Audiobooks Versus Books

Photo taken by Kiran Weasel. DeRay Mckesson’s On The Other Side of Freedom: The Case for Hope.

The slow pronunciation of each word rumbles through my earbuds. I am listening to DeRay Mckesson’s new book On the Other Side of Freedom: The Case For Hope. His voice articulates every syllable as he describes the protests going on in Ferguson, Missouri. Each word is spoken with a carefulness as he relives the moment out loud, but I just can’t feel his emotion. His voice is too monotone and too slow for me, and I decide to read the book instead.

The debate between reading, and listening to books has become a new controversy in this day and age. Because smartphones are now accessible to so many, it has become extremely convenient to read and listen on the go. While these enhancements have changed many ideals of reading, audiobooks do not give the full experience of reading.  Books have been around for centuries, allowing people to access new information and take them on new adventures in their heads. Books foster creativity. If reading a novel, the character comes to life in one’s imagination. The voice, the gestures, the image create a character that is unique to the reader. Books also enhance relaxation. Reading forces time to be made for it. Whether you have chores or homework to do, reading will give your body time to relax and not worry about the rest of the day. Reading gives new perspectives to everyone. Mckesson’s book gives the voice of an advocate. The words written on the pages become a powerful tool to connect to the reader, to help the events stick in their mind.

Audiobooks have become the new alternative to reading, through apps like audible. Our world has grown accustomed to busy schedules and no relaxation, and there lies the benefit of the audiobook. No one has time to read a book for pleasure. The need for time becomes a higher priority than the need for reading, and audiobooks become the perfect solution. Audiobooks are an easy on the go type of deal. Find the title, download and listen, simple and easy for those who do not have the time. The only problem is that many audiobook providers make you pay, which can be a deterrent for some people. You can listen on the train, the bus, the car, really anywhere you want.

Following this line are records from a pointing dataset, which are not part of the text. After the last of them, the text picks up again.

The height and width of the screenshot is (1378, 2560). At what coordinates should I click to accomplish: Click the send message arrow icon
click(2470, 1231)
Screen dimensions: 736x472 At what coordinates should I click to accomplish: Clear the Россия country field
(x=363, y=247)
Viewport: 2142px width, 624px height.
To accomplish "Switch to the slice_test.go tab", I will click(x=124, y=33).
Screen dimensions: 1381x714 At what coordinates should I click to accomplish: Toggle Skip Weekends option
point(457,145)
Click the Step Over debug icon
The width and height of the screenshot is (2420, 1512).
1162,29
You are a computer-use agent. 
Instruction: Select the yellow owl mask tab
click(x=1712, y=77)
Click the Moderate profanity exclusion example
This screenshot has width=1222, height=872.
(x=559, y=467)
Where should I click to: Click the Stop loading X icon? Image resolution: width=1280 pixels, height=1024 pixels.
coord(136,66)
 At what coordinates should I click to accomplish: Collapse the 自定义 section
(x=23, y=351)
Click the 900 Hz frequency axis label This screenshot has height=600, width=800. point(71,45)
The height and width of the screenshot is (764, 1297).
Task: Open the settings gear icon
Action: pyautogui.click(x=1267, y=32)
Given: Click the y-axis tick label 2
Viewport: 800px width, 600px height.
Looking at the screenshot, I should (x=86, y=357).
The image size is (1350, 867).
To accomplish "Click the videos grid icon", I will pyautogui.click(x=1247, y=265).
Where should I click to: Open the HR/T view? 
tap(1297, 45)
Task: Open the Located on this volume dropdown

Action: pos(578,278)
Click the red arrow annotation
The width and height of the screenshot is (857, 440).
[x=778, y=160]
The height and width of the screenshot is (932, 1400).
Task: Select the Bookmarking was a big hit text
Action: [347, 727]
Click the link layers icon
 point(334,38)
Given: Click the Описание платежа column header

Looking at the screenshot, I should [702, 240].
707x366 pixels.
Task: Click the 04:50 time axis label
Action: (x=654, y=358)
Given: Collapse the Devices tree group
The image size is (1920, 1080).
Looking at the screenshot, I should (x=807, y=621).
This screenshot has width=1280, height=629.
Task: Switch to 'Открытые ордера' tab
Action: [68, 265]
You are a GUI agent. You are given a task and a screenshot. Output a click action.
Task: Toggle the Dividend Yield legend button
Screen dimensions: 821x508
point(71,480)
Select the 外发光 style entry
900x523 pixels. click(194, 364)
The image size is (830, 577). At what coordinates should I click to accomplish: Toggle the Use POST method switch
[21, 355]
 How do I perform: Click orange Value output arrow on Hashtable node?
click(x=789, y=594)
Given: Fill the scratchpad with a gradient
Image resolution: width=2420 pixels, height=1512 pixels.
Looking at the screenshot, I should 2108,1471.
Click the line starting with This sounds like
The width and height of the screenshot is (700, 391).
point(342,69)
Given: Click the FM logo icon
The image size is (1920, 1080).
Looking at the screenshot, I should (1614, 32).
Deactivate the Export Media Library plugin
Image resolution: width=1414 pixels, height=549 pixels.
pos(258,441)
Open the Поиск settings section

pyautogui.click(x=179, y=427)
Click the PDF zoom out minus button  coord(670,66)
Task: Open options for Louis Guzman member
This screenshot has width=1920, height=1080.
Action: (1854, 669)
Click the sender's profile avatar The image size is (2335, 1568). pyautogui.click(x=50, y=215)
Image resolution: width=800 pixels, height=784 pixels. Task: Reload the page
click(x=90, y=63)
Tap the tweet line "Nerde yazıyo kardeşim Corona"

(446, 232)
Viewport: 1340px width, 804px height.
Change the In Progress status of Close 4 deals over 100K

While audiobooks are a method of reading, books are undoubtedly better overall. Being able to hold a book and pick the pace of the which you read outweighs, the dry, dull way in which authors record themselves reading the book to you. Audiobooks are not a worthy alternative to reading a book. If we continue to only listen to audiobooks, people will never know the magic of reading, and eventually we will have a generation that is illiterate.